The effects of intra-uterine growth retardation and postnatal undernutrition on onset of puberty in male and female rats.

The nutritional status, prenatally and early postnatally, plays a critical role in postnatal growth and development. Early malnutrition may change the original programming of organs, especially those in developmental phases, which can result in long-term changes in metabolism. The association between a low birth weight and the increased risk on type 2 diabetes, hypertension and cardiovascular disease is well known. In the present study we investigated whether intrauterine malnutrition or direct postnatal food restriction affects the onset of puberty in male and female rats. Intrauterine growth retardation (IUGR) was induced by uterine artery ligation on day 17 of gestation and postnatal food restriction (FR) by litter-enlargement to 20 pups per mother from day 2 after birth until weaning (24 d). Both models of malnutrition resulted in a persistent growth failure postnatally. The parameter of the onset of puberty was balano-preputial-separation (BPS) in the male rat and vaginal opening (VO) in the female rat. In both male IUGR (n = 26) and FR (n = 20) rats, the age at BPS was significantly delayed, with 48.1 +/- 1.9 d (p < 0.0001) and 50.4 +/- 2.9 d (p < 0. 0001), respectively, compared with controls (n = 30) with 45.8 +/- 1.4 d. In female IUGR rats (n = 37) the age at VO was significantly delayed, with 37.4 +/- 2.7 d (p < 0.04) compared with 36.1 +/- 1.5 d in controls (n = 23), but not in female FR rats (n = 18) with 36.5 +/- 2.2 d. Weight at onset of puberty did not differ between male IUGR and control rats, 194.5 +/- 20.0 g and 201.7 +/- 16.8 g, respectively, but was significantly lower in male FR rats with a weight of 175.6 +/- 17.5 g (p < 0.0001). In female IUGR as well as in female FR rats, weight at onset of puberty was significantly lower compared with controls: weight in IUGR 106.1 +/- 13.1 g (p < 0.001), weight in FR 85.3 +/- 7.6 g (p < 0.0001) and weight in controls 116.9 +/- 9.3 g. We conclude that early malnutrition, during late gestation or direct postnatally, results in a delayed onset of puberty in IUGR and FR male rats and in IUGR female rats, but not in FR female rats. The onset of puberty in these growth retarded rats as well as in controls does not depend on the achievement of a certain, crucial weight. The perinatal period appears to be a "critical time period" for the maturational process of pubertal development.

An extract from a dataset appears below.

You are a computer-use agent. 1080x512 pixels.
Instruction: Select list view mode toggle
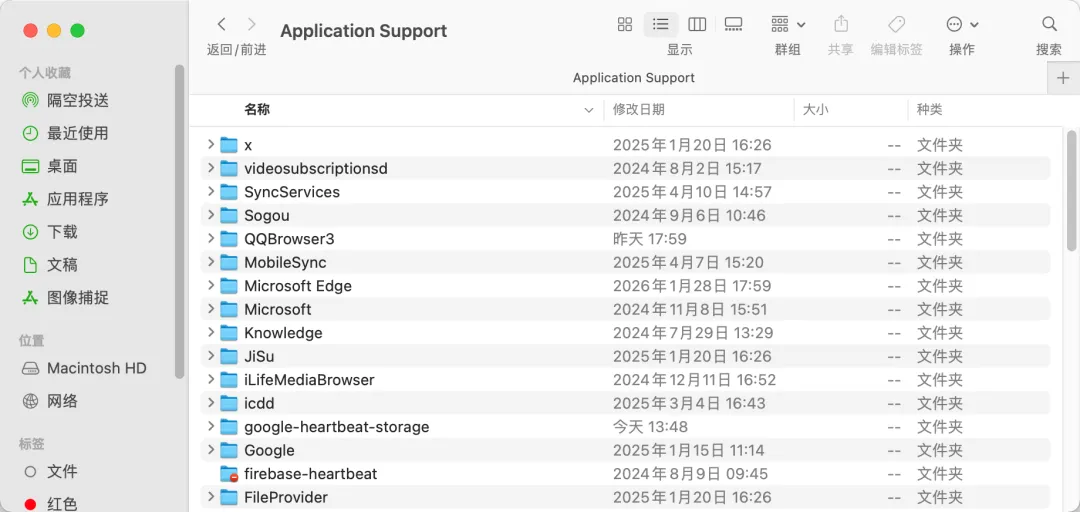click(x=661, y=24)
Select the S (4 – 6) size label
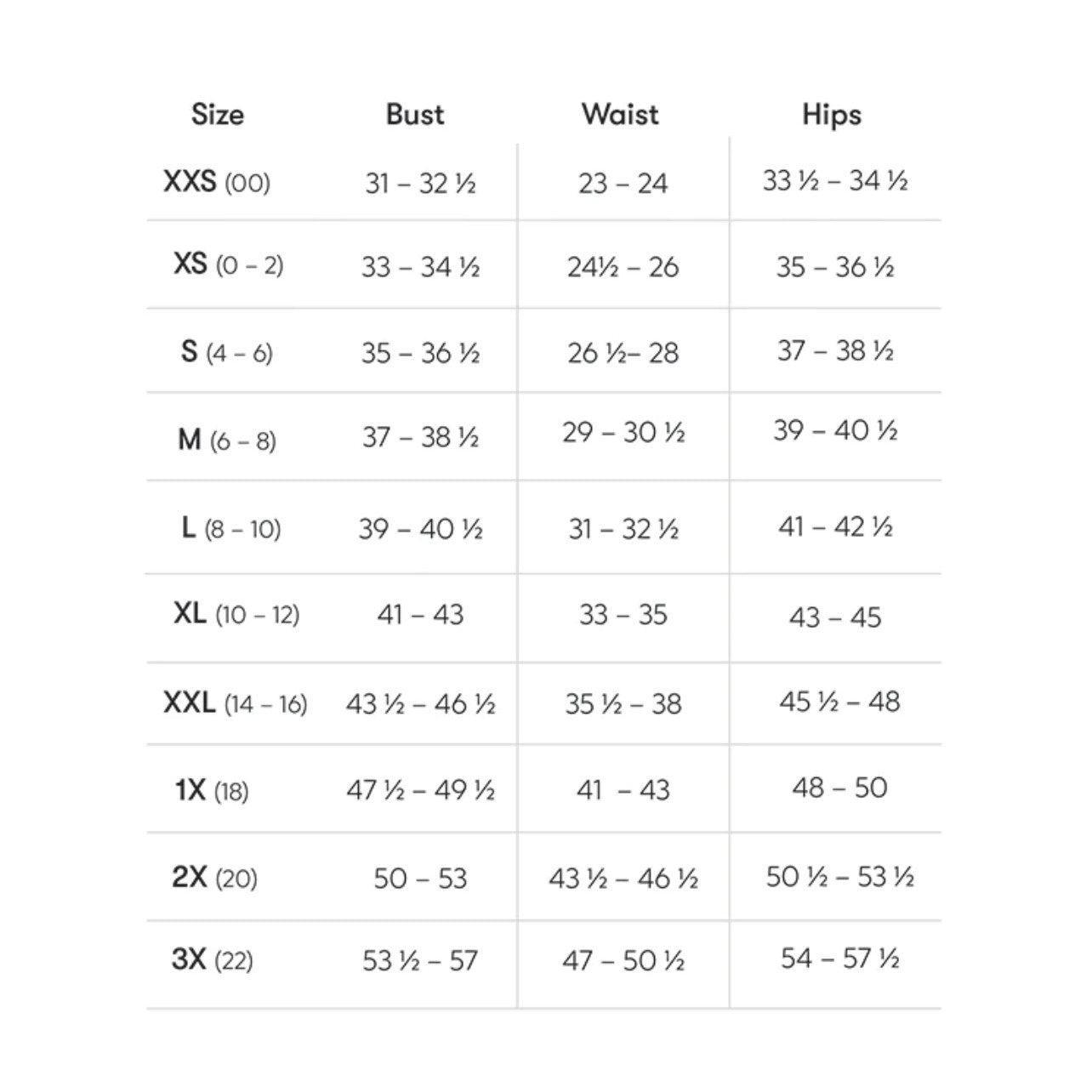Image resolution: width=1092 pixels, height=1092 pixels. 227,352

Ligation of the uterine artery and early postnatal food restriction - animal models for growth retardation.

Intrauterine growth restriction (IUGR) is one of the major causes of short stature in child- and adulthood. The cause of IUGR is unknown, however, an impaired uteroplacental function during the second half of human pregnancy might be an important factor, by affecting the programming of somatotropic axis and leading to postnatal growth failure into adulthood. Two rat models with perinatally induced growth retardation were used to examine the long-term effects of perinatal insults on growth. IUGR rats were prepared from pregnant dams, with a bilateral uterine artery ligation at day 17 of their pregnancy. Since the rat is relatively immature at birth, an early postnatal food restriction model was included as another model to broaden the time window of sensitive period of organogenesis. An individual growth curve was calculated of each animal (n = 813). From these individual growth curves the predicted growth curve for each experimental group was calculated by multilevel analysis. The proposed mathematical model allows us to estimate the growth potentials of these rat models with precision and could provide basic information to investigate the relationships among a number of other variables in future studies. Furthermore, we concluded that both pre- and early postnatal malnutrition leads to irreversible slowing down of postnatal growth.